▶ [TO DO]: Rewrite the material below as a numbered list, leaving out any blank lines.

▶ [EXTRACTED DATA]:

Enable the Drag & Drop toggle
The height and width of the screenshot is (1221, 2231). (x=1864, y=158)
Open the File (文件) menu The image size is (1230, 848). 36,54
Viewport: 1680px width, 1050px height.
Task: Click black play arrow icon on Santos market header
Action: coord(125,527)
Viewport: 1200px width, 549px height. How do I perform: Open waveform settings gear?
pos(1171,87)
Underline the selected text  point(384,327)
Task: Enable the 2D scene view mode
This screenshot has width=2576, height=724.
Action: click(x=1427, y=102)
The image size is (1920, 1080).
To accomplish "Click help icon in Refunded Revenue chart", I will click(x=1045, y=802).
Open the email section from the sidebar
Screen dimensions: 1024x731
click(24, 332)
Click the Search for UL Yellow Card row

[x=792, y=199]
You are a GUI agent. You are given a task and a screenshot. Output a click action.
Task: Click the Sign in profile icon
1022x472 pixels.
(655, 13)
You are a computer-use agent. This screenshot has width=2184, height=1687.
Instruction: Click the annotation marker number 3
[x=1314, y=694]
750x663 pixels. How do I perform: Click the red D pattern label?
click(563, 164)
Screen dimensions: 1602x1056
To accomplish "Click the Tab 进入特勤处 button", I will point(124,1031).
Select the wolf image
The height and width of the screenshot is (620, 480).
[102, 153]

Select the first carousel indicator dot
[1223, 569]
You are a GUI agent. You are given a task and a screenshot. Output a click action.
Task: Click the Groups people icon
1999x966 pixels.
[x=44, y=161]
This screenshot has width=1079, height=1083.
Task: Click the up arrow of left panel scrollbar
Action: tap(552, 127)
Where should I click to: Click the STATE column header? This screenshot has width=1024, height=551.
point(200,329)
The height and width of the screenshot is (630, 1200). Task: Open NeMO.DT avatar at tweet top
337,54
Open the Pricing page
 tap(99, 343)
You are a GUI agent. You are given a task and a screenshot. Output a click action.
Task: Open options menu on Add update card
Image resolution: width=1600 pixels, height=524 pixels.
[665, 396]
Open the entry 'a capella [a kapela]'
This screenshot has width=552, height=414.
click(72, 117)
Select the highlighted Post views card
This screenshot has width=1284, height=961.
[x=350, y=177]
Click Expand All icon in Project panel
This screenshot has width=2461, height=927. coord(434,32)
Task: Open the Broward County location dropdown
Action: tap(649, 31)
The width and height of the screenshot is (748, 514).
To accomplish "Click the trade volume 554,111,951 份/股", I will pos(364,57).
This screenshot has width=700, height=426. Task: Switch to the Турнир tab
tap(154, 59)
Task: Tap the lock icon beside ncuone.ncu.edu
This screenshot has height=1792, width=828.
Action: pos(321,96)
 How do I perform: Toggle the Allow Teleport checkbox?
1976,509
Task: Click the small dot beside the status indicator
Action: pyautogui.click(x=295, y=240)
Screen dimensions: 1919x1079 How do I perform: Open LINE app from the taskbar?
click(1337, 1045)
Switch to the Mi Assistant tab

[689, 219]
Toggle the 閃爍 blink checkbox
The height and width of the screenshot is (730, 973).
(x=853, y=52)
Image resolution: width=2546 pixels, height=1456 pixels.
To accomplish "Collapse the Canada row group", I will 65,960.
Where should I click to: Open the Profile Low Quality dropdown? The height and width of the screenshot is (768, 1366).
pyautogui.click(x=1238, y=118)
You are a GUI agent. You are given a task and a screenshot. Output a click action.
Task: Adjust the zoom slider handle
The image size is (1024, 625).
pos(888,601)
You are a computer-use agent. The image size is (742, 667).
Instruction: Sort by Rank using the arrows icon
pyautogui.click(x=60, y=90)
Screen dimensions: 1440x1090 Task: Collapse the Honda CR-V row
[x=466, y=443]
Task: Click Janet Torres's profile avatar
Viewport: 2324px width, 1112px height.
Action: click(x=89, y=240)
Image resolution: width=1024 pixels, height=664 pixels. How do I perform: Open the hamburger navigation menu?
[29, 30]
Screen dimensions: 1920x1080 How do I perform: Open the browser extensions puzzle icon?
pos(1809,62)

▶ [CORRECT RESPONSE]:
1. Enable the Drag & Drop toggle
2. The height and width of the screenshot is (1221, 2231). (x=1864, y=158)
3. Open the File (文件) menu The image size is (1230, 848). 36,54
4. Viewport: 1680px width, 1050px height.
5. Task: Click black play arrow icon on Santos market header
6. Action: coord(125,527)
7. Viewport: 1200px width, 549px height. How do I perform: Open waveform settings gear?
8. pos(1171,87)
9. Underline the selected text  point(384,327)
10. Task: Enable the 2D scene view mode
11. This screenshot has width=2576, height=724.
12. Action: click(x=1427, y=102)
13. The image size is (1920, 1080).
14. To accomplish "Click help icon in Refunded Revenue chart", I will click(x=1045, y=802).
15. Open the email section from the sidebar
16. Screen dimensions: 1024x731
17. click(24, 332)
18. Click the Search for UL Yellow Card row
19. [x=792, y=199]
20. You are a GUI agent. You are given a task and a screenshot. Output a click action.
21. Task: Click the Sign in profile icon
22. 1022x472 pixels.
23. (655, 13)
24. You are a computer-use agent. This screenshot has width=2184, height=1687.
25. Instruction: Click the annotation marker number 3
26. [x=1314, y=694]
27. 750x663 pixels. How do I perform: Click the red D pattern label?
28. click(563, 164)
29. Screen dimensions: 1602x1056
30. To accomplish "Click the Tab 进入特勤处 button", I will point(124,1031).
31. Select the wolf image
32. The height and width of the screenshot is (620, 480).
33. [102, 153]
34. Select the first carousel indicator dot
35. [1223, 569]
36. You are a GUI agent. You are given a task and a screenshot. Output a click action.
37. Task: Click the Groups people icon
38. 1999x966 pixels.
39. [x=44, y=161]
40. This screenshot has width=1079, height=1083.
41. Task: Click the up arrow of left panel scrollbar
42. Action: tap(552, 127)
43. Where should I click to: Click the STATE column header? This screenshot has width=1024, height=551.
44. point(200,329)
45. The height and width of the screenshot is (630, 1200). Task: Open NeMO.DT avatar at tweet top
46. 337,54
47. Open the Pricing page
48.  tap(99, 343)
49. You are a GUI agent. You are given a task and a screenshot. Output a click action.
50. Task: Open options menu on Add update card
51. Image resolution: width=1600 pixels, height=524 pixels.
52. [665, 396]
53. Open the entry 'a capella [a kapela]'
54. This screenshot has width=552, height=414.
55. click(72, 117)
56. Select the highlighted Post views card
57. This screenshot has width=1284, height=961.
58. [x=350, y=177]
59. Click Expand All icon in Project panel
60. This screenshot has width=2461, height=927. coord(434,32)
61. Task: Open the Broward County location dropdown
62. Action: tap(649, 31)
63. The width and height of the screenshot is (748, 514).
64. To accomplish "Click the trade volume 554,111,951 份/股", I will pos(364,57).
65. This screenshot has width=700, height=426. Task: Switch to the Турнир tab
66. tap(154, 59)
67. Task: Tap the lock icon beside ncuone.ncu.edu
68. This screenshot has height=1792, width=828.
69. Action: pos(321,96)
70.  How do I perform: Toggle the Allow Teleport checkbox?
71. 1976,509
72. Task: Click the small dot beside the status indicator
73. Action: pyautogui.click(x=295, y=240)
74. Screen dimensions: 1919x1079 How do I perform: Open LINE app from the taskbar?
75. click(1337, 1045)
76. Switch to the Mi Assistant tab
77. [689, 219]
78. Toggle the 閃爍 blink checkbox
79. The height and width of the screenshot is (730, 973).
80. (x=853, y=52)
81. Image resolution: width=2546 pixels, height=1456 pixels.
82. To accomplish "Collapse the Canada row group", I will 65,960.
83. Where should I click to: Open the Profile Low Quality dropdown? The height and width of the screenshot is (768, 1366).
84. pyautogui.click(x=1238, y=118)
85. You are a GUI agent. You are given a task and a screenshot. Output a click action.
86. Task: Adjust the zoom slider handle
87. The image size is (1024, 625).
88. pos(888,601)
89. You are a computer-use agent. The image size is (742, 667).
90. Instruction: Sort by Rank using the arrows icon
91. pyautogui.click(x=60, y=90)
92. Screen dimensions: 1440x1090 Task: Collapse the Honda CR-V row
93. [x=466, y=443]
94. Task: Click Janet Torres's profile avatar
95. Viewport: 2324px width, 1112px height.
96. Action: click(x=89, y=240)
97. Image resolution: width=1024 pixels, height=664 pixels. How do I perform: Open the hamburger navigation menu?
98. [29, 30]
99. Screen dimensions: 1920x1080 How do I perform: Open the browser extensions puzzle icon?
100. pos(1809,62)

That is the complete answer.